Release Candidate: Walking
On repeat, my son grunts as he gets himself into standing position, gives a little giggle of pride, lets go, and then seconds later, crashes down. Then he gives a big chunky cheeks grin.
We are days away from the walking module being released. Every day, he’s standing just a bit longer. He’ll hold on tight to my hand. But I’m not holding him up as we stroll through the house. He’s ready to go.
A release candidate is a version that’s theoretically ready to ship — all the features are in, testing is done, it’s cleared every gate, and it’s just waiting for deployment. He’s waiting on the final approval. His own user acceptance. Finally letting go of my finger.
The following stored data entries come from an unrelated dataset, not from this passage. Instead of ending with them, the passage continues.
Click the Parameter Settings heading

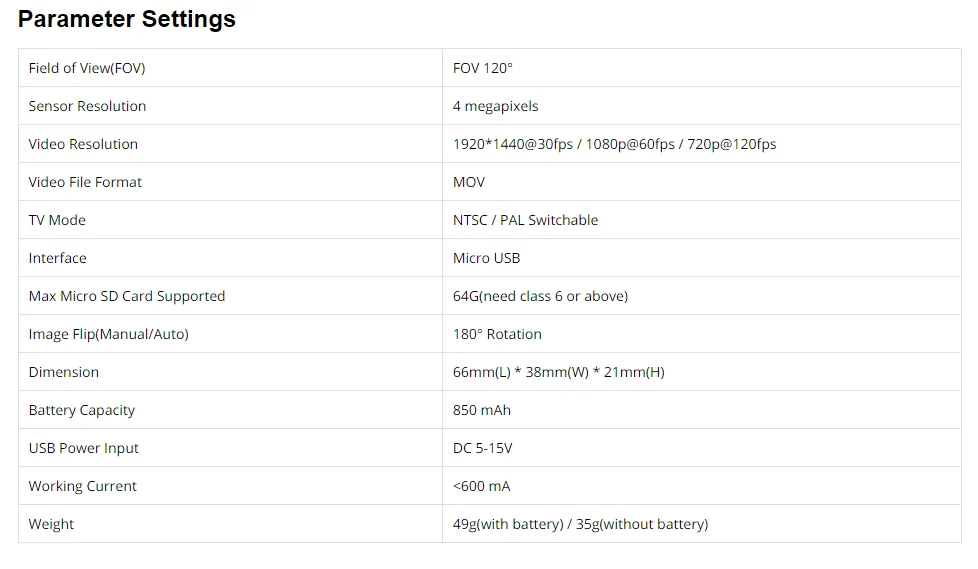127,19
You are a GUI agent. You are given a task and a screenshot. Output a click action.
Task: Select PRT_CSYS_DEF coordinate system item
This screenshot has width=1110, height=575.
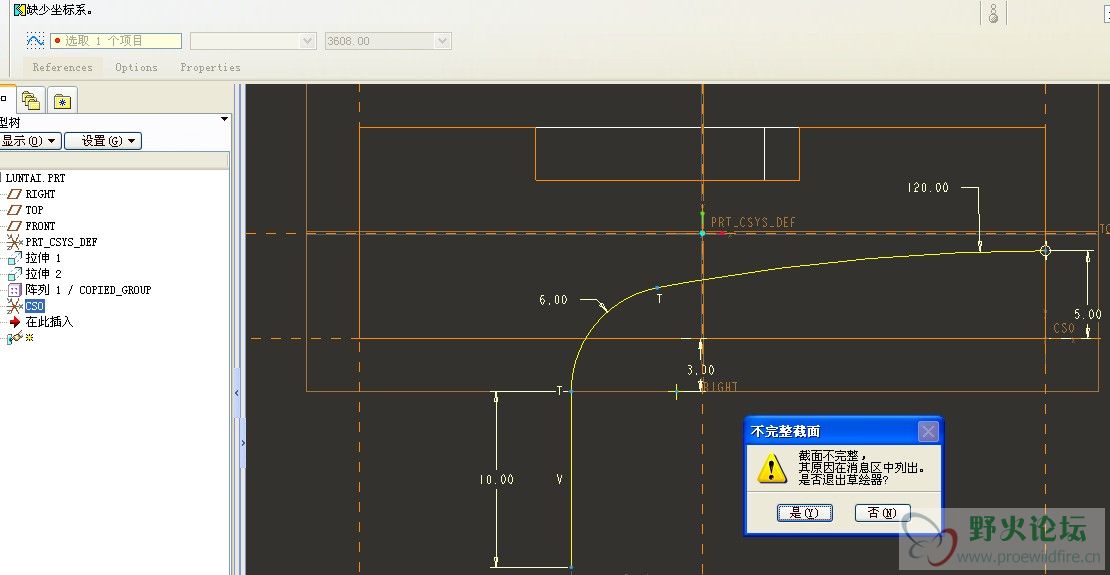(x=61, y=242)
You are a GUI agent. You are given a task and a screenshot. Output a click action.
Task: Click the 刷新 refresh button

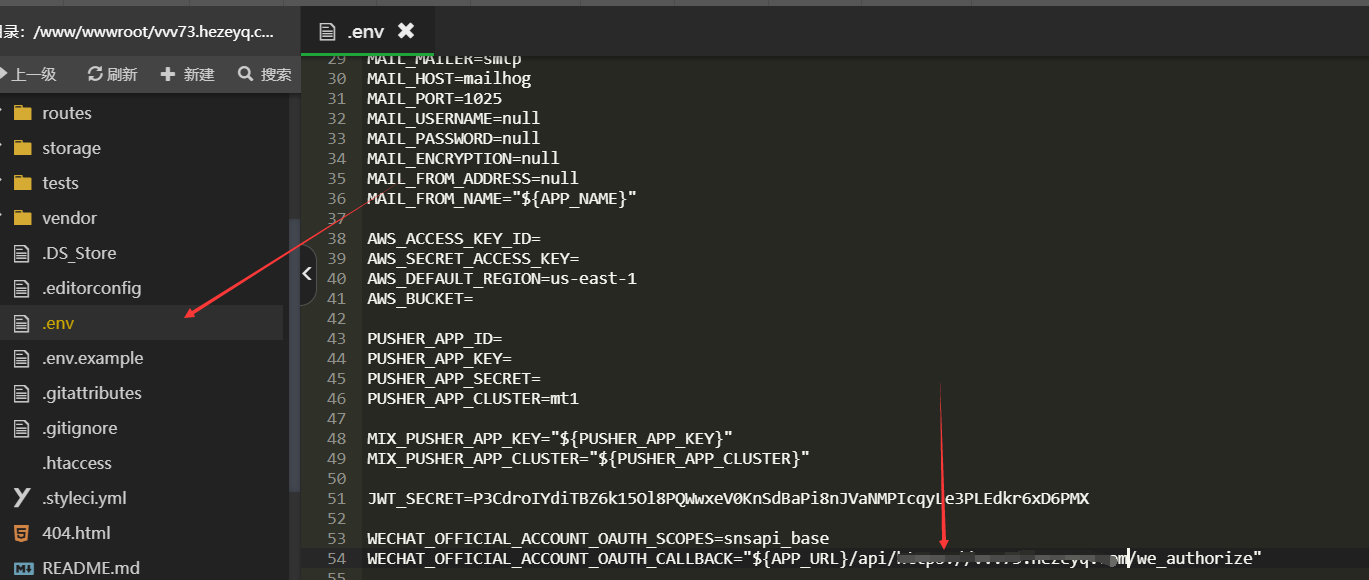(x=112, y=74)
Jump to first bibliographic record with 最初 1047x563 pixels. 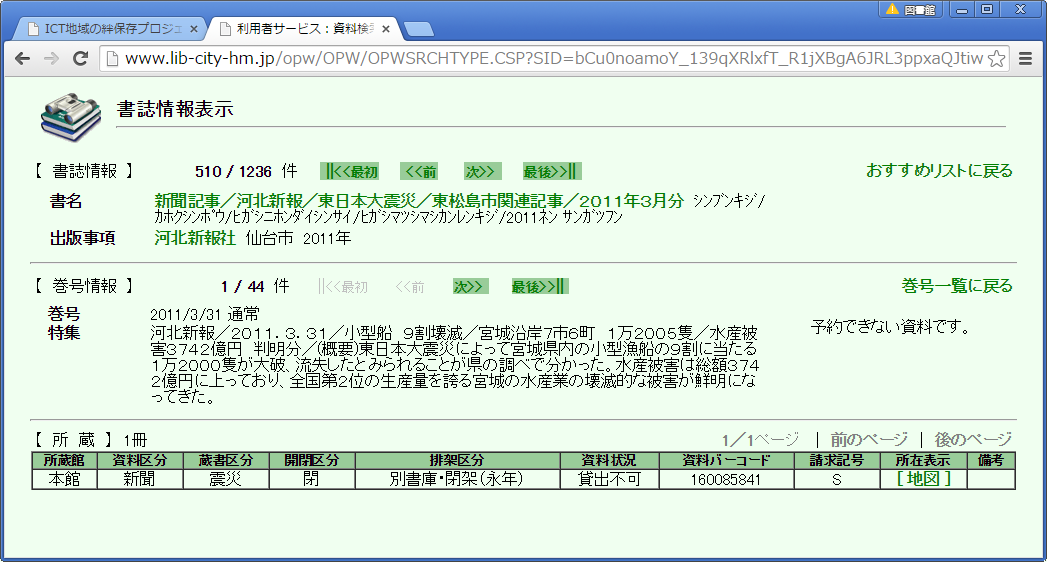coord(350,171)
The moments before a big release are exciting and anxious at the same time. You test, plan, think of all the edge cases, and in the end, pray it goes well.
Five months of this newsletter has been me grunting my way up the side of the crib, standing for a few seconds, crashing down, grinning. The inner critic pokes holes in all the ways it could go wrong. The dreamer keeps getting back up anyway.
I want to be a writer. But that’s in a suspended state — no longer in development but not yet deployed. I can say I’m a writer because I write. My son can walk—while holding onto something. But it’s the difference that leap of faith takes. Letting go.
At some point you stop testing and ship. Production gives you the truth.
Like my son, one day soon, that first step will happen.
And then all at once, you’re running.